Colin laughed. “I can’t say I’ve ever made a study. But why sneak at all?”

“When I was young, because of”—she waved a hand—“nannies and governesses and housemistresses and things. They disapprove of nighttime excursions. I can’t imagine why. I’ve always found them awfully broadening to the mind.”

“That’s probably why,” said Colin.

“And now I don’t want to wake the place. The maids talk, and then Mater frets—and if I want to air certain frank views about certain houseguests, it’s dashed hard to find a time to do so during the day. Especially with those houseguests languishing around the place all the time, pouting soulfully.”

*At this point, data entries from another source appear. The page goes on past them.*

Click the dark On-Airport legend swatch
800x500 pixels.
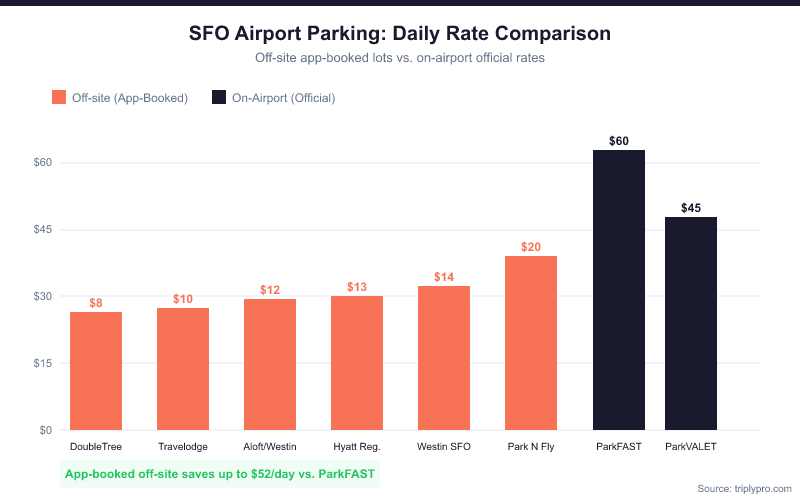219,98
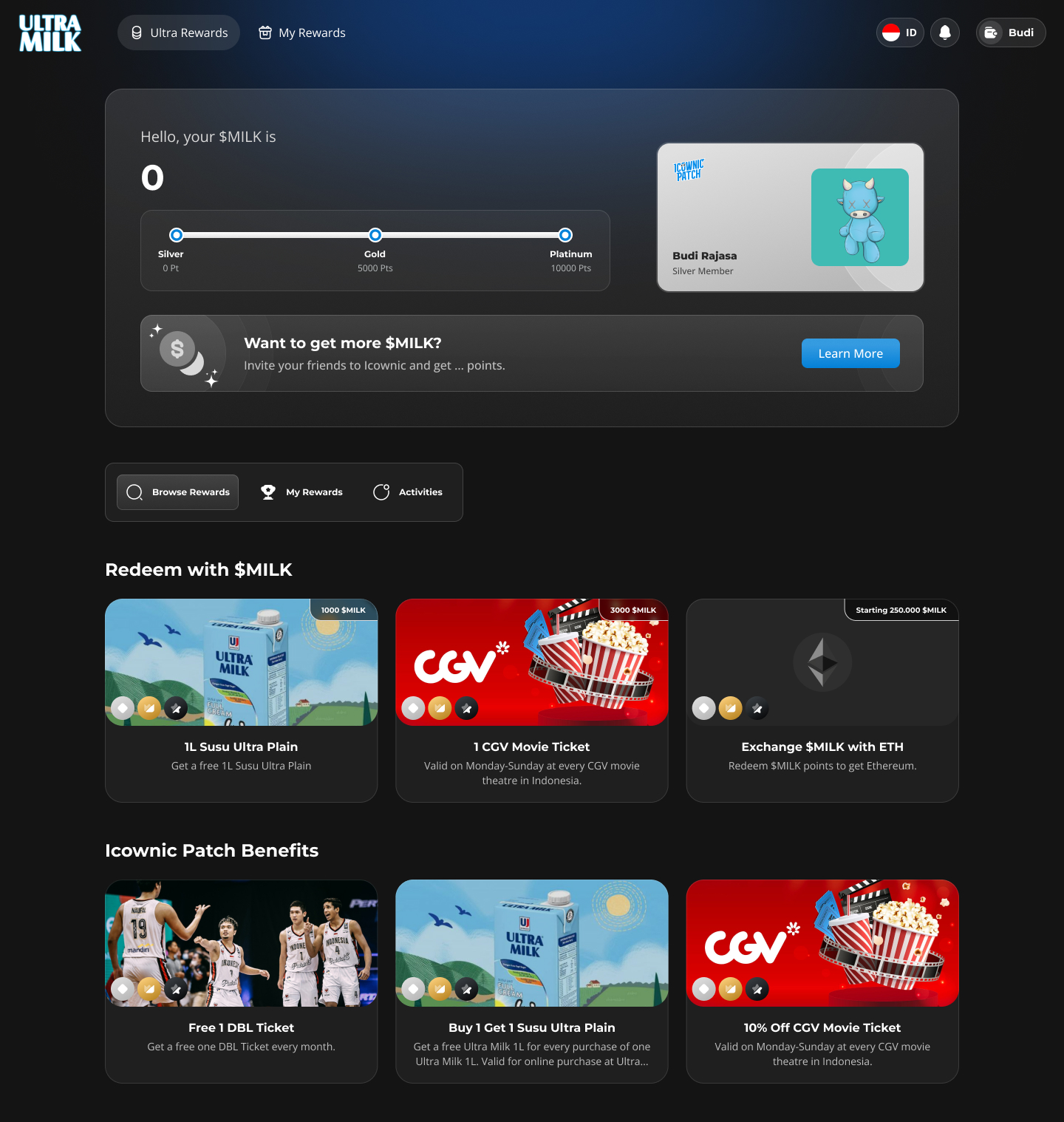Go to My Rewards in top navigation
Screen dimensions: 1064x1122
(301, 33)
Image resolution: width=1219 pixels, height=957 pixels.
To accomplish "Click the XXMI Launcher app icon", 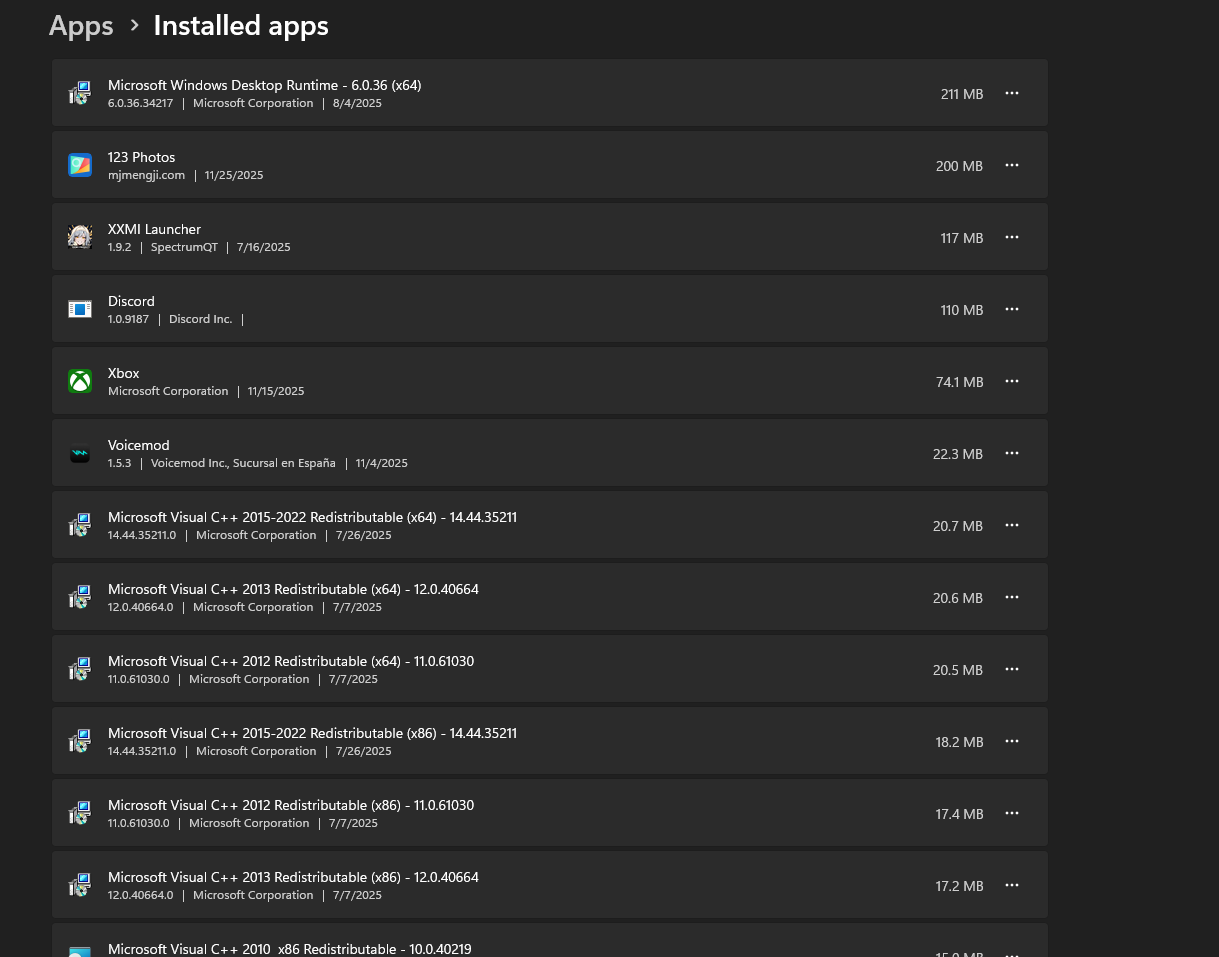I will [80, 237].
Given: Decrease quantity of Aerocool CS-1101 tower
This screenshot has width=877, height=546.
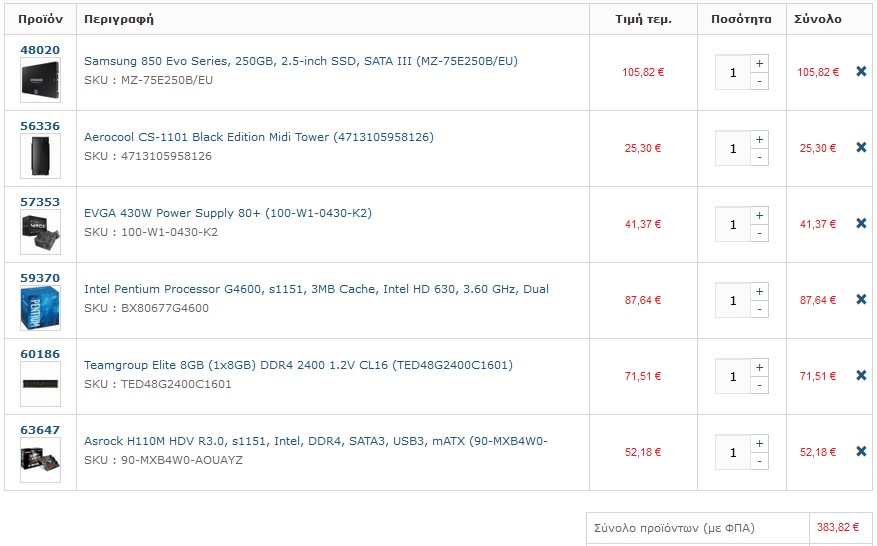Looking at the screenshot, I should click(x=759, y=157).
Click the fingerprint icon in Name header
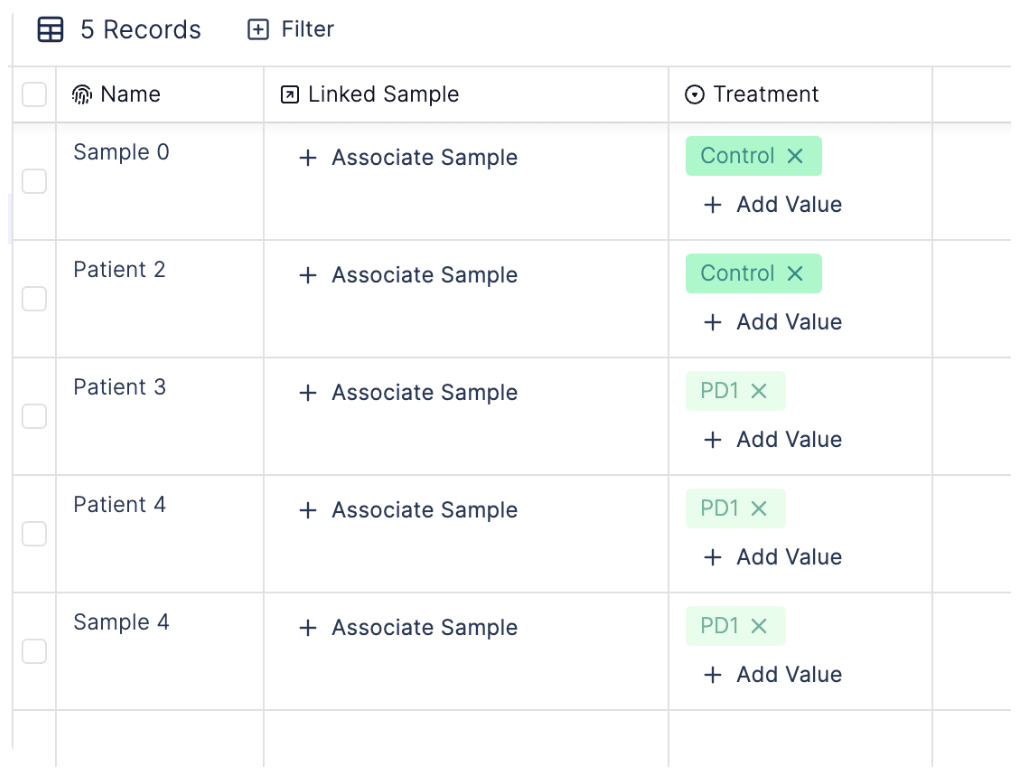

The air of scorn about Reggie was too thick, in fact, to cut with the proverbial knife. A kukri might have done the job, or a machete.

Out of a mingled sense of helpfulness and devilment, Colin pointed out, “Such sisterly honesty isn’t likely to do very much in the way of changing Edmund’s mind, you know. Not if he’s in love with the girl.”

He knew that much from experience. Over the last few hundred years, he, Stephen, and Judith had all waxed fairly frank with each other on the subject of romantic connections, and all three had failed to make much impression—though Colin did give himself credit for pushing along his brother’s romance with the woman who was now his wife.

“He’s not,” said Reggie.

“Are you certain? Miss Heselton isn’t to everyone’s tastes when it comes to personality, but there are men who like that sort of thing, and she’s certainly up to the mark physically, if you’ll forgive my bluntness.”

“I will,” said Reggie, perhaps feeling once again that a woman who vaulted onto balconies in the dead of night couldn’t stick strictly to the approved rules of conversation. “But Edmund doesn’t care about that, and he doesn’t want to marry her.”

She spoke quickly and clearly impulsively, but there was no idealism in her voice, no suggestion that she was a high-minded young woman who expected her brother to care only for the heart and soul or other such sentimental rubbish. No, Reggie spoke as one who knew facts that she wasn’t telling.

“He must confide in you a great deal,” said Colin, meaningfully.

“He does,” said Reggie, with a sudden look of realization and alarm, “and I shouldn’t be discussing him with a stranger. A pleasure to meet you, I’m sure, but—”

She turned toward the balcony.

“No, wait a bit!” Colin said. Reggie was the best bit of entertainment he’d had all day, and he hated to lose her to a sudden attack of scruples. When she didn’t turn at his voice, he darted forward and caught her by the wrist.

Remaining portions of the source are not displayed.